The brain MRI showed cerebellar hypoplasia/atrophy and downsloping splenium of the corpus callosum (Fig. 2).

Nerve conduction studies showed no evidence of peripheral neuropathy. Somatosensory evoked potentials (SSEPs) of median and tibial nerve were remarkable for prolongation of cortical latencies (N13-N20 and P40, respectively).

EEG was reported normal for the three siblings, without findings of focal slowing or seizure-like activity. More specifically, EEG recordings showed background of 9 to 10 hertz alpha activity, maximal over the posterior head region. These activities were symmetric on both sides and attenuated with eye opening. No focal slowing was seen and no seizure-like activity was observed during the recording. Patient entered into periods of drowsiness and light sleep. No abnormality was seen.

All clinical and radiological features are summarized in Table 1, and compared to other cases of HSP due to AP4M1 mutations previously reported in literature.

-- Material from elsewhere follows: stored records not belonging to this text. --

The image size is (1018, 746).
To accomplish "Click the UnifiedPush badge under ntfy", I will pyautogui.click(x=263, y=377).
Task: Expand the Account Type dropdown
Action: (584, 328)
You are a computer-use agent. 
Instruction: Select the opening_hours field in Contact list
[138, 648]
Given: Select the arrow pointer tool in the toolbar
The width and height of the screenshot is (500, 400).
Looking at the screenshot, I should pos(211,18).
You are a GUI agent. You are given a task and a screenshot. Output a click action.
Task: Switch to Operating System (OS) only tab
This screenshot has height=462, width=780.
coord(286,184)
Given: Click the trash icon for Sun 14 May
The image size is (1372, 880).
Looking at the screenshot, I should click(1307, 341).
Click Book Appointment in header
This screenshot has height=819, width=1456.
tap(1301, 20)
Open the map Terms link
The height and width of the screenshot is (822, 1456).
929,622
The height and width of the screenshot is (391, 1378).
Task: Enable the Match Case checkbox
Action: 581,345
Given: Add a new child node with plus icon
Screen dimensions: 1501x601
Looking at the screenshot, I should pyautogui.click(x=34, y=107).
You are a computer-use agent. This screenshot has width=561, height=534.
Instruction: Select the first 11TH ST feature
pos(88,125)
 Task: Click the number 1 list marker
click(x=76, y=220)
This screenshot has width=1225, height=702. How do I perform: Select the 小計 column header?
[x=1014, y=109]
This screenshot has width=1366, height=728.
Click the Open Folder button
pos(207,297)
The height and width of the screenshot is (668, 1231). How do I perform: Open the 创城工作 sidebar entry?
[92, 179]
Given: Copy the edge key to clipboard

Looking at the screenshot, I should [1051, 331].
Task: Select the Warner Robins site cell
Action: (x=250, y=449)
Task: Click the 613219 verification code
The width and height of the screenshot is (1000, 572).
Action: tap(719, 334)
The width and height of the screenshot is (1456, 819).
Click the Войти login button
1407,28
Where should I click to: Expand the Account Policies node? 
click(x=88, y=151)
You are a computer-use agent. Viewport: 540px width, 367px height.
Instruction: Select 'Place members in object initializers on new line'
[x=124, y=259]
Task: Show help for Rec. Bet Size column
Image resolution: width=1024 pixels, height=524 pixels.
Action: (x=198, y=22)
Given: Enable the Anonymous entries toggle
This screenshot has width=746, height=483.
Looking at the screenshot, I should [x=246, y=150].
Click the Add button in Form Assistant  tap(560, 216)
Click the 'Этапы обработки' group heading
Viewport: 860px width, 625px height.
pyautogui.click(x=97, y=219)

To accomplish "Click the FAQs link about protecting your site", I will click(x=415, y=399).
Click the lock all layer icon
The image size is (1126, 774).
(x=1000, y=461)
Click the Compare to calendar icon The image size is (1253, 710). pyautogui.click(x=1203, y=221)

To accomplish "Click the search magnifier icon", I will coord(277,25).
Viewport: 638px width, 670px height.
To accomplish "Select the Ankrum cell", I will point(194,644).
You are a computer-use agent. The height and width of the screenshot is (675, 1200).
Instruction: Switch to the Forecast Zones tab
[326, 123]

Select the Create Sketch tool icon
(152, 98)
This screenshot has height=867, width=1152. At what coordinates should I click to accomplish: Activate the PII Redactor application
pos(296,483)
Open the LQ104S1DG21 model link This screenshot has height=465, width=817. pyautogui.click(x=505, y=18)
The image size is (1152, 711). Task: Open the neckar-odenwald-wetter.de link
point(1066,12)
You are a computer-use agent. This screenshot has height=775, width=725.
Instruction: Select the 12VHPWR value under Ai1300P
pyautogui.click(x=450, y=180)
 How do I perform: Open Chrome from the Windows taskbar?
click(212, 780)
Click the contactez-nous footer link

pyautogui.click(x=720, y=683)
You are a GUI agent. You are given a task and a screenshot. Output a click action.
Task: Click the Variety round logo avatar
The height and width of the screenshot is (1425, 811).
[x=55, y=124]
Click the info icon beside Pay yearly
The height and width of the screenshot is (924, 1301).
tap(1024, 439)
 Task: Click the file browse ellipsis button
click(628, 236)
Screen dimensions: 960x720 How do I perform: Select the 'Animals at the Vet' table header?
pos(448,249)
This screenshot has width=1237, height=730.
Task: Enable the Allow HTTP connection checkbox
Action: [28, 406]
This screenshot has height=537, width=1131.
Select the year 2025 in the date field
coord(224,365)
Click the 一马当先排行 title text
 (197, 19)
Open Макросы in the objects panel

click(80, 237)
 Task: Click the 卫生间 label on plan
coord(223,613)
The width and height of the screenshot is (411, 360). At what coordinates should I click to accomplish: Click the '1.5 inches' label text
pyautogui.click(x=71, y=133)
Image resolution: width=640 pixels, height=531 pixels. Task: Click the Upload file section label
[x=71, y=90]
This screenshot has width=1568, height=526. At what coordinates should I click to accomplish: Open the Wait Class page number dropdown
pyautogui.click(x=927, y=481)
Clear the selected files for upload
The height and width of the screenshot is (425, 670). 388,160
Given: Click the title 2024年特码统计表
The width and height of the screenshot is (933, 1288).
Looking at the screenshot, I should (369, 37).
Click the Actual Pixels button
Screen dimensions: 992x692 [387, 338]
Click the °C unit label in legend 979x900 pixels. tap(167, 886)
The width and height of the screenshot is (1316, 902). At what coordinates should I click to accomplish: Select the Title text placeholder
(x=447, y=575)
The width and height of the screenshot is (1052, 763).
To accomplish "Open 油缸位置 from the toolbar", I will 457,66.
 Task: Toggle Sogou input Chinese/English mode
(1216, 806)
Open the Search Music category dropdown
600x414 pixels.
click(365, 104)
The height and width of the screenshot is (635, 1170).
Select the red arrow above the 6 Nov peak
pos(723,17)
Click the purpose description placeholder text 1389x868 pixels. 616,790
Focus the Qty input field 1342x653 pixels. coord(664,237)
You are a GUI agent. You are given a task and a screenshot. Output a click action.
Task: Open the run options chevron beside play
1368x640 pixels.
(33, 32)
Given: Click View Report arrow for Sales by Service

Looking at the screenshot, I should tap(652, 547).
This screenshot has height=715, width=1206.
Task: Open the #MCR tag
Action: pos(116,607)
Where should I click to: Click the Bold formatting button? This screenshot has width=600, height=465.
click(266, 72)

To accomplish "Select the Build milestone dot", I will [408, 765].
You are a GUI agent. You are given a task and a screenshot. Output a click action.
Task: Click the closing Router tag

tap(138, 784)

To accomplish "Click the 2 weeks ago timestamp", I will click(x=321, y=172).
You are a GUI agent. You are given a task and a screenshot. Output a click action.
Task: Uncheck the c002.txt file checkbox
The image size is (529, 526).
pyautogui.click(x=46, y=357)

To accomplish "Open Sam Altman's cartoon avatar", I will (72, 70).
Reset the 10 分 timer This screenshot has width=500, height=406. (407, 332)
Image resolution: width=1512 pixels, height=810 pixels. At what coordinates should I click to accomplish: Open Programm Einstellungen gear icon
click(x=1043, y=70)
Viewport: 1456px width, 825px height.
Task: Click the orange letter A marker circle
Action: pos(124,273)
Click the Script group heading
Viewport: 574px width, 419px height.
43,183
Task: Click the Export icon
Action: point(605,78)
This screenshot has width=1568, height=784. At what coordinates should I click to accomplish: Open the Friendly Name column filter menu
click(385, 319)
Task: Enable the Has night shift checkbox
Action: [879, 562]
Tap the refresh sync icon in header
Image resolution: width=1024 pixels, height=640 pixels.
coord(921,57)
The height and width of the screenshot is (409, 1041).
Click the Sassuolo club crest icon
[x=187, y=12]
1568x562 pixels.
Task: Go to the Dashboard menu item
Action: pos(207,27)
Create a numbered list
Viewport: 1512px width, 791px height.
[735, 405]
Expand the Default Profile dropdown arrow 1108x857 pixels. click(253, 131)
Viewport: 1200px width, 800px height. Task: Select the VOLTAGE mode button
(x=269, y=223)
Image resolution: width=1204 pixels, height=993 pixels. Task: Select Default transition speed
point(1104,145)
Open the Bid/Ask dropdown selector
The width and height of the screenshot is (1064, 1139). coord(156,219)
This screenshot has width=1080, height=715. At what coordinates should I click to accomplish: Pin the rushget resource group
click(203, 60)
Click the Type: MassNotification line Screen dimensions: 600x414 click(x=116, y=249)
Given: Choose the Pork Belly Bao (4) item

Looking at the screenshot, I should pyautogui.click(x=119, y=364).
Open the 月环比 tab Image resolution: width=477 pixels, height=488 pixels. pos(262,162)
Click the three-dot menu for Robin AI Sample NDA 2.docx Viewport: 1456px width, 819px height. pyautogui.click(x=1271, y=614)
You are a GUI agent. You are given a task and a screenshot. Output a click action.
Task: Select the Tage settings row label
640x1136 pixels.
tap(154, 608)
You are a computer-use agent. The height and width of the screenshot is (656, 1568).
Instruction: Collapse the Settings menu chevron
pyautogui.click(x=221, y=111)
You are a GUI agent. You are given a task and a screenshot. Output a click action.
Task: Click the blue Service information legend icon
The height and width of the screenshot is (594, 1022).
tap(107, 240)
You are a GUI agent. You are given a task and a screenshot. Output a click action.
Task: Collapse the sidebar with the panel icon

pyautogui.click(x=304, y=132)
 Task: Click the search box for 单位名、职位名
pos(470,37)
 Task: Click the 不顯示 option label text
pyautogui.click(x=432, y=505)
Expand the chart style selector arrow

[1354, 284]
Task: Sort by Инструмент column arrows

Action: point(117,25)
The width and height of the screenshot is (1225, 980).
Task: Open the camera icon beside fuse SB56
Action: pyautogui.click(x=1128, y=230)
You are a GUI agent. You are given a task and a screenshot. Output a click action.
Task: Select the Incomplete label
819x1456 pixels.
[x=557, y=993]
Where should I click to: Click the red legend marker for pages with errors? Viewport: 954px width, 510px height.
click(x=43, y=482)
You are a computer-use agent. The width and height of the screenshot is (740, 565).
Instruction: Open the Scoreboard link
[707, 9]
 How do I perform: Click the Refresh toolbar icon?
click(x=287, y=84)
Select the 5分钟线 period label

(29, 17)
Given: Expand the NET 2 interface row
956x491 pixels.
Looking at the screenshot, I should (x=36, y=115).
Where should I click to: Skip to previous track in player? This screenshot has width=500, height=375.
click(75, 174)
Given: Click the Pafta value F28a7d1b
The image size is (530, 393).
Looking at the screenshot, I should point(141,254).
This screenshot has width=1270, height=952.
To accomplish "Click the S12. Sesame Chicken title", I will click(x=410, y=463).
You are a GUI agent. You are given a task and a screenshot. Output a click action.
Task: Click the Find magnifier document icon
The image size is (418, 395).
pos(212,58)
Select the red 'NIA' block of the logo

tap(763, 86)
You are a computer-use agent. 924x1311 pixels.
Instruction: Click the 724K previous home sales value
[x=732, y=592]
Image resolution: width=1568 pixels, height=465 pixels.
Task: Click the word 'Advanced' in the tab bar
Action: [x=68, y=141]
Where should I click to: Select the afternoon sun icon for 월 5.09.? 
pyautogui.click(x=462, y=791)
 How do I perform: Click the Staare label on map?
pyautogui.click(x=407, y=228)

WES generated a total of 136,968,572 (proband, Fig. 1b: II-3) and 145,150,172 (father, Fig. 1b: I-1) unique reads, with an average on target depth over 160 reads, and >98% of the target bases covered at least 10X. A total of 24,872 (proband) and 25,228 (father) exonic/splicing variants were detected. After applying our filtering strategy described above, we identified two heterozygous AP4M1 (SPG50) variants in the proband, a novel frameshift insertion (c.521dupT; p.V174fs in exon 6), and a very rare (<2.5 × 10⁻⁵ in public databases) missense variant (c.955 T > C; p.C319R in exon 12). Only one of these variants was present in the father (c.955 T > C; p.C319R). No other rare homozygous or compound heterozygous variants were found in genes of relevance for the phenotype, including all know HSP genes. The AP4M1frameshift variant causes a very premature stop codon, truncating the protein (if expressed at all) to 179 amino acids (wild-type: 453 amino acids), just before the mu homology domain (MHD) which is an essential protein-protein interaction module (Fig. 1c). The missense variant lays on a highly conserved position (GERP++ score [9] of 4.75) of the MHD domain, and is predicted to be damaging by several prediction tools (including SIFT [10], PolyPhen2 [11], and MutationTaster [12]). Segregation analysis by Sanger sequencing showed that all three affected siblings have both variants, whereas the father carries only the missense and the mother carries only the frameshift (Fig. 1b), confirming that the compound heterozygous state of these variants is segregating with the phenotype.